By Nicoleta Roman, WG3 (Coordinator of the Across Europe, from early modern to present times. Migrant women and their unknown success stories project)

Nicolae Iorga’ Institute of History-Romanian Academy & New Europe College-Institute for Advanced Study, Bucharest

This story comes from the world of Balkan merchants, influential on the commercial routes of the early modern Ottoman Empire. The Balkan merchant community was defined by an ethnic and religious identity, all of them coming from the same European region as the name suggests (Greeks, Macedonians, Serbs, Bulgarians etc.) but also Orthodox by faith. They made successful commercial networks that linked todays Turkey with Bulgaria, Romania, Austria, Italy and/or France. One of these merchants who gained a good reputation as a tradesman was Gheorghe Castrișiu (Kastrisiu). His merchandise was sent in trunks marked ”G.K.” from Bucharest the capital of Wallachia, a principality and a province of the Ottoman Empire – part of nowadays Romania – to the Habsburg area from 1802 onwards.

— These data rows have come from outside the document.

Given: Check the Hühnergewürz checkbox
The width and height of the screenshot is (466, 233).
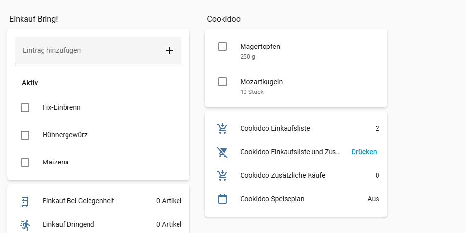Looking at the screenshot, I should click(25, 135).
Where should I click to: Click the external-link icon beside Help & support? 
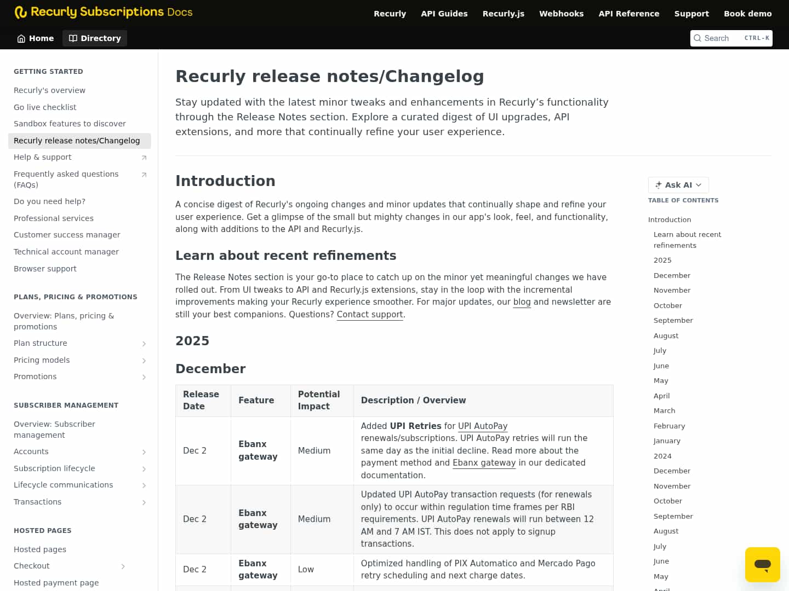point(144,157)
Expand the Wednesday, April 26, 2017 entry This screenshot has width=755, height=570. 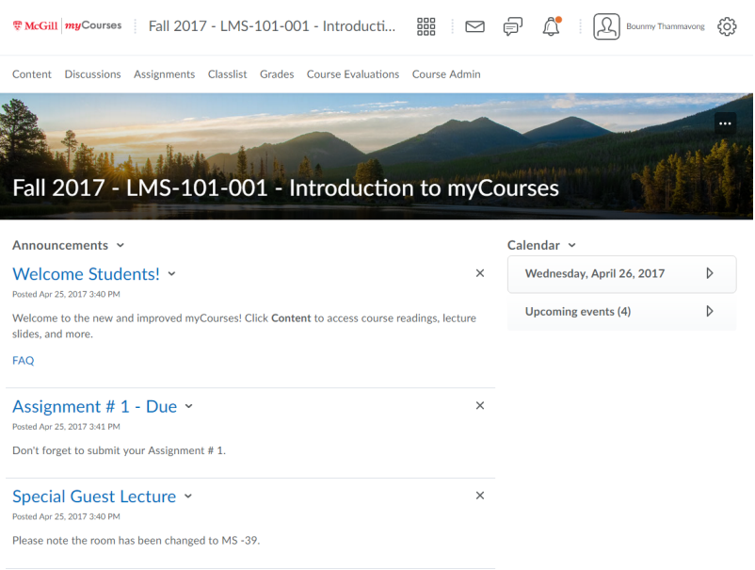(x=709, y=273)
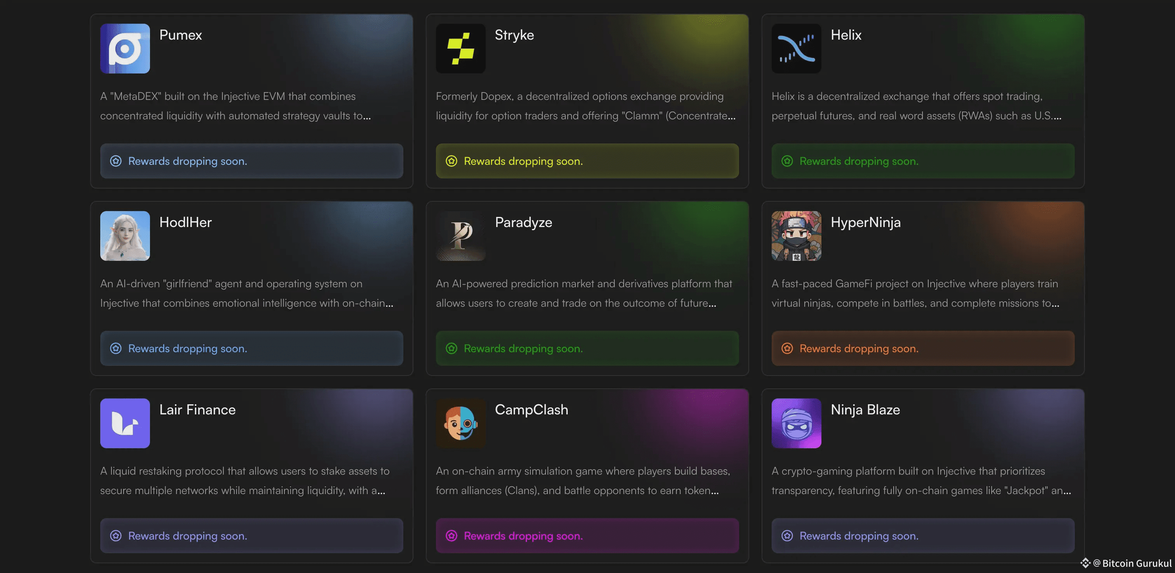Open the Paradyze card

point(587,287)
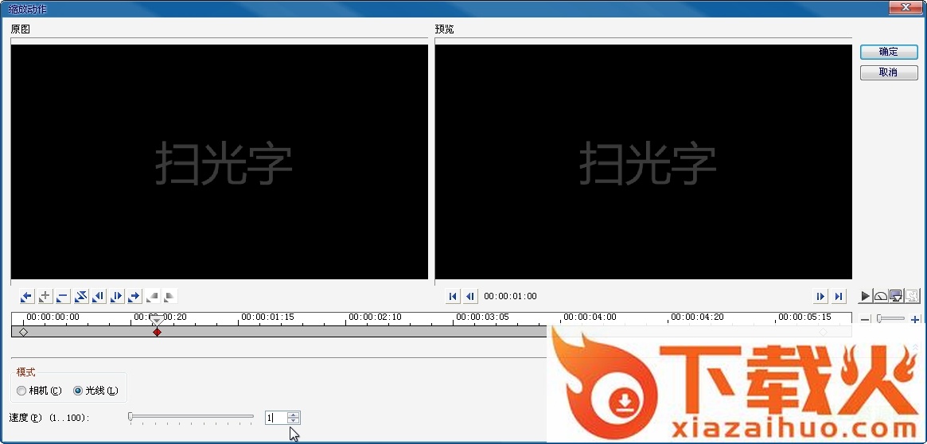The width and height of the screenshot is (927, 444).
Task: Add a keyframe with the plus icon
Action: pyautogui.click(x=45, y=297)
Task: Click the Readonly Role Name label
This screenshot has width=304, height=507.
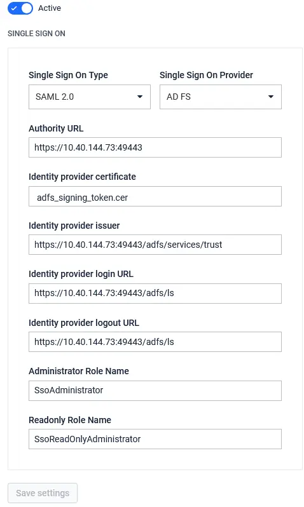Action: point(70,420)
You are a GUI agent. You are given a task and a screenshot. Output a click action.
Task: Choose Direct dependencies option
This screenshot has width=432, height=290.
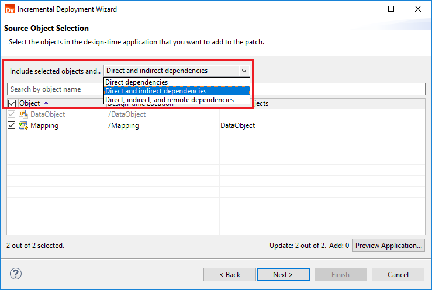136,82
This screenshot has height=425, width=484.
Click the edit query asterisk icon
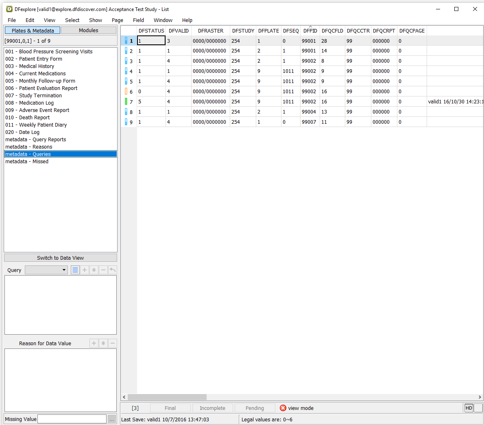pos(94,270)
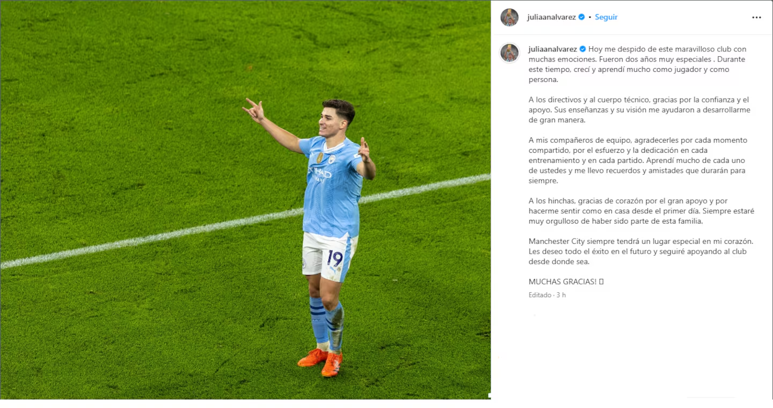This screenshot has width=773, height=408.
Task: Open the three-dot more options menu
Action: 756,17
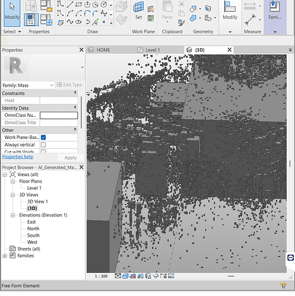
Task: Click the Measure dimension tool icon
Action: click(250, 20)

Both Gheorghe Castrișiu and his wife, Safta (1782-1862), came from Greek speaking-territories together with their families to the Romanian lands. While we do not know when they married and established themselves in Bucharest, it is certain that at the beginning of the century they were already in the city. Through Transylvania, Gheorghe Castrișiu made economic partnerships and became part of a commercial network that reached Vienna and Budapest trading products such as boxes of gold cigarette cases, bales of coffee, cloth, muslin and so on. He died around 1810 and his widow, Safta, inherited his entire fortune. This is the moment when she gets out from the shadow of her husband. Under Safta Castrișiu’s management, the fortune that was previously built around several shops completely transformed. Safta Castrisiu owned numerous properties and all her trade shops were located in the central area of Bucharest. In 1826 she bought several others and developed an entertainment area with a terrace. The latter seems to have been a place of refuge for participants in the 1848 Wallachian revolution, being also reputed to tolerate prostitution. Located on the Mogoșoaia Bridge (nowadays Calea Victoriei) – a luxury commercial avenue – the inn (Castrisoaia’s Inn) was her most important property. Foreign travellers, consuls, boyars and their equipages often took this road which was to become the main shopping street in the capital, often compared with the French Champs-Élysées. The entire area where she lived and managed her business was cosmopolitan and displayed a strong Macedonian imprint. Two other rich Macedonians lived nearby her, one of whom was called Petrovici-Armis. By the end of the nineteenth century, he kept an Albanian guard in front of his house, wearing a kilt, a fez hat, and guns at his girdle. In this way, the whole urban community tacitly agreed to present an ethnic identity within a commercial zone that was highly frequented in Bucharest.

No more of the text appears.